• **Work to be completed**: Could you print all the entries exactly?
- Opening Delimiter -
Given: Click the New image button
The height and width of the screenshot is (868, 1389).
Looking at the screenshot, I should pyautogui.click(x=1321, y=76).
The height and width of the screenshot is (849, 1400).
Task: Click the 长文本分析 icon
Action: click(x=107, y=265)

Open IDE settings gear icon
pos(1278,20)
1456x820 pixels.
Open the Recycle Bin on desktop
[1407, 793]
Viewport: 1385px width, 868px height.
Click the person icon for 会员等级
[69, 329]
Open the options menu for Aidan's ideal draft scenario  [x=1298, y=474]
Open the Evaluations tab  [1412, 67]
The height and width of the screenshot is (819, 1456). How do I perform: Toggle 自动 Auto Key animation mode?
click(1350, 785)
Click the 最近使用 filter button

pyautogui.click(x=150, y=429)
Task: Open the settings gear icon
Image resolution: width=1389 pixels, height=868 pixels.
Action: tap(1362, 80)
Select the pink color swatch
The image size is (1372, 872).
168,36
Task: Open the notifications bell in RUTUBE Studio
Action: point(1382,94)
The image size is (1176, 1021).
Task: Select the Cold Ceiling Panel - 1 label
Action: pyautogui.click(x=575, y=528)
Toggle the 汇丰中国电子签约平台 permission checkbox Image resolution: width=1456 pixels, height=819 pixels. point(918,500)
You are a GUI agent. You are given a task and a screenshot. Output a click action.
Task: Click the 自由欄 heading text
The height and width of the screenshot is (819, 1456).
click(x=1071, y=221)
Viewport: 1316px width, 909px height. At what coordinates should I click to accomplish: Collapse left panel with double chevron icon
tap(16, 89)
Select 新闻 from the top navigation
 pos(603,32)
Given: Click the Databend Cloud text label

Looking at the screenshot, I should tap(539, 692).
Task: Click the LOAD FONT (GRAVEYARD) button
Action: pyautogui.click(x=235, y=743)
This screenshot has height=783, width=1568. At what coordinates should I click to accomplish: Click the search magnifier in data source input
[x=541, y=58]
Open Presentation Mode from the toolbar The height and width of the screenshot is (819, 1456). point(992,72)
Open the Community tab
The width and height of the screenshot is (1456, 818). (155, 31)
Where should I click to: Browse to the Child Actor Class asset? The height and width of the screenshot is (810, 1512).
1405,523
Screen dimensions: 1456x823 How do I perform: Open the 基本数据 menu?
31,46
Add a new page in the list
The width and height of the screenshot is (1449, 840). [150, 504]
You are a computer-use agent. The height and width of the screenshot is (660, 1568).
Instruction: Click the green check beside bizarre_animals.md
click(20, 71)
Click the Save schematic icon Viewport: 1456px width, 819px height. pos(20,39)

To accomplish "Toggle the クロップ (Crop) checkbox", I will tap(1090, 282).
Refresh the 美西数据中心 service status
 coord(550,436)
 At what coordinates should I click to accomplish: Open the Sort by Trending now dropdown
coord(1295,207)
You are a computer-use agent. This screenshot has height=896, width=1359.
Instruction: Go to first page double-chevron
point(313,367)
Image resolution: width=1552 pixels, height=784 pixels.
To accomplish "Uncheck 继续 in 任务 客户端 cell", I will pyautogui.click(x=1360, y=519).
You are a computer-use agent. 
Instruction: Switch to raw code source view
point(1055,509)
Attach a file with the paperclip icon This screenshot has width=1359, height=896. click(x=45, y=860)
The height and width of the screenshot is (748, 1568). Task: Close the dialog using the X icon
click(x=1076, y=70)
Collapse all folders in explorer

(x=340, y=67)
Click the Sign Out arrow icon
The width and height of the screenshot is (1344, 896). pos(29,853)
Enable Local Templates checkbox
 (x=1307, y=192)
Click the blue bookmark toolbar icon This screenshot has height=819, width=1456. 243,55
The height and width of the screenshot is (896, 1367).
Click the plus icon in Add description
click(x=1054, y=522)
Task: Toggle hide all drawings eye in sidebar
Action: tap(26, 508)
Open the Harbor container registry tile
- Closing Delimiter -
• **Output of the exercise**:
Given: Click the New image button
The height and width of the screenshot is (868, 1389).
Looking at the screenshot, I should pyautogui.click(x=1321, y=76).
The height and width of the screenshot is (849, 1400).
Task: Click the 长文本分析 icon
Action: click(x=107, y=265)

Open IDE settings gear icon
pos(1278,20)
1456x820 pixels.
Open the Recycle Bin on desktop
[1407, 793]
Viewport: 1385px width, 868px height.
Click the person icon for 会员等级
[69, 329]
Open the options menu for Aidan's ideal draft scenario  [x=1298, y=474]
Open the Evaluations tab  [1412, 67]
The height and width of the screenshot is (819, 1456). How do I perform: Toggle 自动 Auto Key animation mode?
click(1350, 785)
Click the 最近使用 filter button

pyautogui.click(x=150, y=429)
Task: Open the settings gear icon
Image resolution: width=1389 pixels, height=868 pixels.
Action: tap(1362, 80)
Select the pink color swatch
The image size is (1372, 872).
168,36
Task: Open the notifications bell in RUTUBE Studio
Action: point(1382,94)
The image size is (1176, 1021).
Task: Select the Cold Ceiling Panel - 1 label
Action: pyautogui.click(x=575, y=528)
Toggle the 汇丰中国电子签约平台 permission checkbox Image resolution: width=1456 pixels, height=819 pixels. point(918,500)
You are a GUI agent. You are given a task and a screenshot. Output a click action.
Task: Click the 自由欄 heading text
The height and width of the screenshot is (819, 1456).
click(x=1071, y=221)
Viewport: 1316px width, 909px height. At what coordinates should I click to accomplish: Collapse left panel with double chevron icon
tap(16, 89)
Select 新闻 from the top navigation
 pos(603,32)
Given: Click the Databend Cloud text label

Looking at the screenshot, I should tap(539, 692).
Task: Click the LOAD FONT (GRAVEYARD) button
Action: pyautogui.click(x=235, y=743)
This screenshot has height=783, width=1568. At what coordinates should I click to accomplish: Click the search magnifier in data source input
[x=541, y=58]
Open Presentation Mode from the toolbar The height and width of the screenshot is (819, 1456). point(992,72)
Open the Community tab
The width and height of the screenshot is (1456, 818). (155, 31)
Where should I click to: Browse to the Child Actor Class asset? The height and width of the screenshot is (810, 1512).
1405,523
Screen dimensions: 1456x823 How do I perform: Open the 基本数据 menu?
31,46
Add a new page in the list
The width and height of the screenshot is (1449, 840). [150, 504]
You are a computer-use agent. The height and width of the screenshot is (660, 1568).
Instruction: Click the green check beside bizarre_animals.md
click(20, 71)
Click the Save schematic icon Viewport: 1456px width, 819px height. pos(20,39)

To accomplish "Toggle the クロップ (Crop) checkbox", I will tap(1090, 282).
Refresh the 美西数据中心 service status
 coord(550,436)
 At what coordinates should I click to accomplish: Open the Sort by Trending now dropdown
coord(1295,207)
You are a computer-use agent. This screenshot has height=896, width=1359.
Instruction: Go to first page double-chevron
point(313,367)
Image resolution: width=1552 pixels, height=784 pixels.
To accomplish "Uncheck 继续 in 任务 客户端 cell", I will pyautogui.click(x=1360, y=519).
You are a computer-use agent. 
Instruction: Switch to raw code source view
point(1055,509)
Attach a file with the paperclip icon This screenshot has width=1359, height=896. click(x=45, y=860)
The height and width of the screenshot is (748, 1568). Task: Close the dialog using the X icon
click(x=1076, y=70)
Collapse all folders in explorer

(x=340, y=67)
Click the Sign Out arrow icon
The width and height of the screenshot is (1344, 896). pos(29,853)
Enable Local Templates checkbox
 (x=1307, y=192)
Click the blue bookmark toolbar icon This screenshot has height=819, width=1456. 243,55
The height and width of the screenshot is (896, 1367).
Click the plus icon in Add description
click(x=1054, y=522)
Task: Toggle hide all drawings eye in sidebar
Action: tap(26, 508)
Open the Harbor container registry tile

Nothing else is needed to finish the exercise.